++++ INFORMATION PROVIDED
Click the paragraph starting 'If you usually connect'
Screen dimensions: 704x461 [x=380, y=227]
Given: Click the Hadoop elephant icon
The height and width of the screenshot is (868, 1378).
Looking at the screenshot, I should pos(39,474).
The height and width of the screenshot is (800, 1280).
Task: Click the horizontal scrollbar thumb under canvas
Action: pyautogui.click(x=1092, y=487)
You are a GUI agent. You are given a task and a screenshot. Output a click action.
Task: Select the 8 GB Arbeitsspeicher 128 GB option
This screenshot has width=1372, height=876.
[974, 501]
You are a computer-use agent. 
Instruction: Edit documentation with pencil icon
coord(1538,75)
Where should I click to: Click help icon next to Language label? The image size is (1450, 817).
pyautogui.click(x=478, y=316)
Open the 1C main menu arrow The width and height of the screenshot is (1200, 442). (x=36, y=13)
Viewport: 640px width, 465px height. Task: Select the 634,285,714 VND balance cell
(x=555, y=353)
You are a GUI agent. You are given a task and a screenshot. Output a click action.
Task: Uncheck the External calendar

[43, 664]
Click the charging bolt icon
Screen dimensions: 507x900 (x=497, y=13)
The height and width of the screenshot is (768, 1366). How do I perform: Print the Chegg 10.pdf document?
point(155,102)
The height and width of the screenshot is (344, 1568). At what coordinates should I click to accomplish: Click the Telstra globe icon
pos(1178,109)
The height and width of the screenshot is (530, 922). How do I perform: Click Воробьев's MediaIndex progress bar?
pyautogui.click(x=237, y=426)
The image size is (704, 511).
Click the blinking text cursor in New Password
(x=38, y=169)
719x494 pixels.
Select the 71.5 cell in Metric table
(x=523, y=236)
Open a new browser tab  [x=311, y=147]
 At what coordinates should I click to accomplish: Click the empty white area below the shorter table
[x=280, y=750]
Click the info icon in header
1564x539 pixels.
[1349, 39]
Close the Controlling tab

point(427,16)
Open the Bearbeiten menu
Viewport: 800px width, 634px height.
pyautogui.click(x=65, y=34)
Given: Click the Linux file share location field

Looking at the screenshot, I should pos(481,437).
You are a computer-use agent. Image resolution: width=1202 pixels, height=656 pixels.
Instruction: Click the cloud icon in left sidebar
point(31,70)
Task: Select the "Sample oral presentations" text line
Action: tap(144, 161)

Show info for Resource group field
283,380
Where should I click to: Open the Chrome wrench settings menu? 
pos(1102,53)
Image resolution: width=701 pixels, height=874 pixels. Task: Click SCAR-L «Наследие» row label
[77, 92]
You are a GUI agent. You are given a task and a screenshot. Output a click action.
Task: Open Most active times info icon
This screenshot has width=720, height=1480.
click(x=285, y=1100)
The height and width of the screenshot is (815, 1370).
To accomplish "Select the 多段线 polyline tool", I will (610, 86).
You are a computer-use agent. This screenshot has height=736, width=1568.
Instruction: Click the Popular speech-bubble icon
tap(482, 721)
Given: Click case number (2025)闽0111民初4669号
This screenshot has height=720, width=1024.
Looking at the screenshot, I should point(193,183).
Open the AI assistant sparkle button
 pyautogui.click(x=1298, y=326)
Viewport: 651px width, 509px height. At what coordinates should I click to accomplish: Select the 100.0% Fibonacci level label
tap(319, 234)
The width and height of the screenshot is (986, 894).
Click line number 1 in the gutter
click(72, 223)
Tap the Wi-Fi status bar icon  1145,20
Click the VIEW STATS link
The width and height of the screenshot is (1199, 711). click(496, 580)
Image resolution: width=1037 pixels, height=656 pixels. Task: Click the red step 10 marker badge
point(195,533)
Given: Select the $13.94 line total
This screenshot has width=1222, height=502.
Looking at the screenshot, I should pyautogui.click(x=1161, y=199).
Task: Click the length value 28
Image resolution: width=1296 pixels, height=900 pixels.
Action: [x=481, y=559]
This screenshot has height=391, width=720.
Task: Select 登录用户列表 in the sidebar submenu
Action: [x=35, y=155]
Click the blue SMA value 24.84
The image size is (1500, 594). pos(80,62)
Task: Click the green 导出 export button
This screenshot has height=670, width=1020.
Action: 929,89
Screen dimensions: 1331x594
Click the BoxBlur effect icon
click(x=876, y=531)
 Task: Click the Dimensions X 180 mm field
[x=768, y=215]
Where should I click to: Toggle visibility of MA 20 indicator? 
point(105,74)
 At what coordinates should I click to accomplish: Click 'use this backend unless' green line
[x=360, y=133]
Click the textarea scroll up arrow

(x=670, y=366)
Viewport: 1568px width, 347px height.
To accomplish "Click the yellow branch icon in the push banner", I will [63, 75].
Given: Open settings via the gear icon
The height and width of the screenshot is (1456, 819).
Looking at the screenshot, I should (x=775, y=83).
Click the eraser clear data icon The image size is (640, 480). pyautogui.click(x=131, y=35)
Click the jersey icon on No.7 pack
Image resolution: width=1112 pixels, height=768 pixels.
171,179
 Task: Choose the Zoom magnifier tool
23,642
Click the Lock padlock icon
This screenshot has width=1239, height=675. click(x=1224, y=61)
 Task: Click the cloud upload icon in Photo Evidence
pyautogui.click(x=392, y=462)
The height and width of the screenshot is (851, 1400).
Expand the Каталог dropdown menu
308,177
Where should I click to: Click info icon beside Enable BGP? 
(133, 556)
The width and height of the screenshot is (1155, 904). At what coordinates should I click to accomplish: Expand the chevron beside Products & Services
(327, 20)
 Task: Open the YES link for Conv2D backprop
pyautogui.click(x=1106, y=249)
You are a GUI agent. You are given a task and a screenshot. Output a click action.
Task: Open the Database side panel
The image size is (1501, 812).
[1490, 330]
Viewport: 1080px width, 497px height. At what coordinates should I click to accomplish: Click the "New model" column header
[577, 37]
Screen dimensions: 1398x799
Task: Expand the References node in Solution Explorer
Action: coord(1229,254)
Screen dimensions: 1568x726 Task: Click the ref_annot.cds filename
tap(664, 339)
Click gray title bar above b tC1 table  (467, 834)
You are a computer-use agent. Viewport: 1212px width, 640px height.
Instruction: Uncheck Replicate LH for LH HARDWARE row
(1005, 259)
++++++++
Every entry should be reproduced word for word.

Click the paragraph starting 'If you usually connect'
Screen dimensions: 704x461 [x=380, y=227]
Given: Click the Hadoop elephant icon
The height and width of the screenshot is (868, 1378).
Looking at the screenshot, I should pos(39,474).
The height and width of the screenshot is (800, 1280).
Task: Click the horizontal scrollbar thumb under canvas
Action: pyautogui.click(x=1092, y=487)
You are a GUI agent. You are given a task and a screenshot. Output a click action.
Task: Select the 8 GB Arbeitsspeicher 128 GB option
This screenshot has width=1372, height=876.
[974, 501]
You are a computer-use agent. 
Instruction: Edit documentation with pencil icon
coord(1538,75)
Where should I click to: Click help icon next to Language label? The image size is (1450, 817).
pyautogui.click(x=478, y=316)
Open the 1C main menu arrow The width and height of the screenshot is (1200, 442). (x=36, y=13)
Viewport: 640px width, 465px height. Task: Select the 634,285,714 VND balance cell
(x=555, y=353)
You are a GUI agent. You are given a task and a screenshot. Output a click action.
Task: Uncheck the External calendar

[43, 664]
Click the charging bolt icon
Screen dimensions: 507x900 (x=497, y=13)
The height and width of the screenshot is (768, 1366). How do I perform: Print the Chegg 10.pdf document?
point(155,102)
The height and width of the screenshot is (344, 1568). At what coordinates should I click to accomplish: Click the Telstra globe icon
pos(1178,109)
The height and width of the screenshot is (530, 922). How do I perform: Click Воробьев's MediaIndex progress bar?
pyautogui.click(x=237, y=426)
The image size is (704, 511).
Click the blinking text cursor in New Password
(x=38, y=169)
719x494 pixels.
Select the 71.5 cell in Metric table
(x=523, y=236)
Open a new browser tab  [x=311, y=147]
 At what coordinates should I click to accomplish: Click the empty white area below the shorter table
[x=280, y=750]
Click the info icon in header
1564x539 pixels.
[1349, 39]
Close the Controlling tab

point(427,16)
Open the Bearbeiten menu
Viewport: 800px width, 634px height.
pyautogui.click(x=65, y=34)
Given: Click the Linux file share location field

Looking at the screenshot, I should pos(481,437).
You are a computer-use agent. Image resolution: width=1202 pixels, height=656 pixels.
Instruction: Click the cloud icon in left sidebar
point(31,70)
Task: Select the "Sample oral presentations" text line
Action: tap(144, 161)

Show info for Resource group field
283,380
Where should I click to: Open the Chrome wrench settings menu? 
pos(1102,53)
Image resolution: width=701 pixels, height=874 pixels. Task: Click SCAR-L «Наследие» row label
[77, 92]
You are a GUI agent. You are given a task and a screenshot. Output a click action.
Task: Open Most active times info icon
This screenshot has width=720, height=1480.
click(x=285, y=1100)
The height and width of the screenshot is (815, 1370).
To accomplish "Select the 多段线 polyline tool", I will (610, 86).
You are a computer-use agent. This screenshot has height=736, width=1568.
Instruction: Click the Popular speech-bubble icon
tap(482, 721)
Given: Click case number (2025)闽0111民初4669号
This screenshot has height=720, width=1024.
Looking at the screenshot, I should point(193,183).
Open the AI assistant sparkle button
 pyautogui.click(x=1298, y=326)
Viewport: 651px width, 509px height. At what coordinates should I click to accomplish: Select the 100.0% Fibonacci level label
tap(319, 234)
The width and height of the screenshot is (986, 894).
Click line number 1 in the gutter
click(72, 223)
Tap the Wi-Fi status bar icon  1145,20
Click the VIEW STATS link
The width and height of the screenshot is (1199, 711). click(496, 580)
Image resolution: width=1037 pixels, height=656 pixels. Task: Click the red step 10 marker badge
point(195,533)
Given: Select the $13.94 line total
This screenshot has width=1222, height=502.
Looking at the screenshot, I should pyautogui.click(x=1161, y=199).
Task: Click the length value 28
Image resolution: width=1296 pixels, height=900 pixels.
Action: [x=481, y=559]
This screenshot has height=391, width=720.
Task: Select 登录用户列表 in the sidebar submenu
Action: [x=35, y=155]
Click the blue SMA value 24.84
The image size is (1500, 594). pos(80,62)
Task: Click the green 导出 export button
This screenshot has height=670, width=1020.
Action: 929,89
Screen dimensions: 1331x594
Click the BoxBlur effect icon
click(x=876, y=531)
 Task: Click the Dimensions X 180 mm field
[x=768, y=215]
Where should I click to: Toggle visibility of MA 20 indicator? 
point(105,74)
 At what coordinates should I click to accomplish: Click 'use this backend unless' green line
[x=360, y=133]
Click the textarea scroll up arrow

(x=670, y=366)
Viewport: 1568px width, 347px height.
To accomplish "Click the yellow branch icon in the push banner", I will [63, 75].
Given: Open settings via the gear icon
The height and width of the screenshot is (1456, 819).
Looking at the screenshot, I should (x=775, y=83).
Click the eraser clear data icon The image size is (640, 480). pyautogui.click(x=131, y=35)
Click the jersey icon on No.7 pack
Image resolution: width=1112 pixels, height=768 pixels.
171,179
 Task: Choose the Zoom magnifier tool
23,642
Click the Lock padlock icon
This screenshot has width=1239, height=675. click(x=1224, y=61)
 Task: Click the cloud upload icon in Photo Evidence
pyautogui.click(x=392, y=462)
The height and width of the screenshot is (851, 1400).
Expand the Каталог dropdown menu
308,177
Where should I click to: Click info icon beside Enable BGP? 
(133, 556)
The width and height of the screenshot is (1155, 904). At what coordinates should I click to accomplish: Expand the chevron beside Products & Services
(327, 20)
 Task: Open the YES link for Conv2D backprop
pyautogui.click(x=1106, y=249)
You are a GUI agent. You are given a task and a screenshot. Output a click action.
Task: Open the Database side panel
The image size is (1501, 812).
[1490, 330]
Viewport: 1080px width, 497px height. At what coordinates should I click to accomplish: Click the "New model" column header
[577, 37]
Screen dimensions: 1398x799
Task: Expand the References node in Solution Explorer
Action: coord(1229,254)
Screen dimensions: 1568x726 Task: Click the ref_annot.cds filename
tap(664, 339)
Click gray title bar above b tC1 table  (467, 834)
You are a computer-use agent. Viewport: 1212px width, 640px height.
Instruction: Uncheck Replicate LH for LH HARDWARE row
(1005, 259)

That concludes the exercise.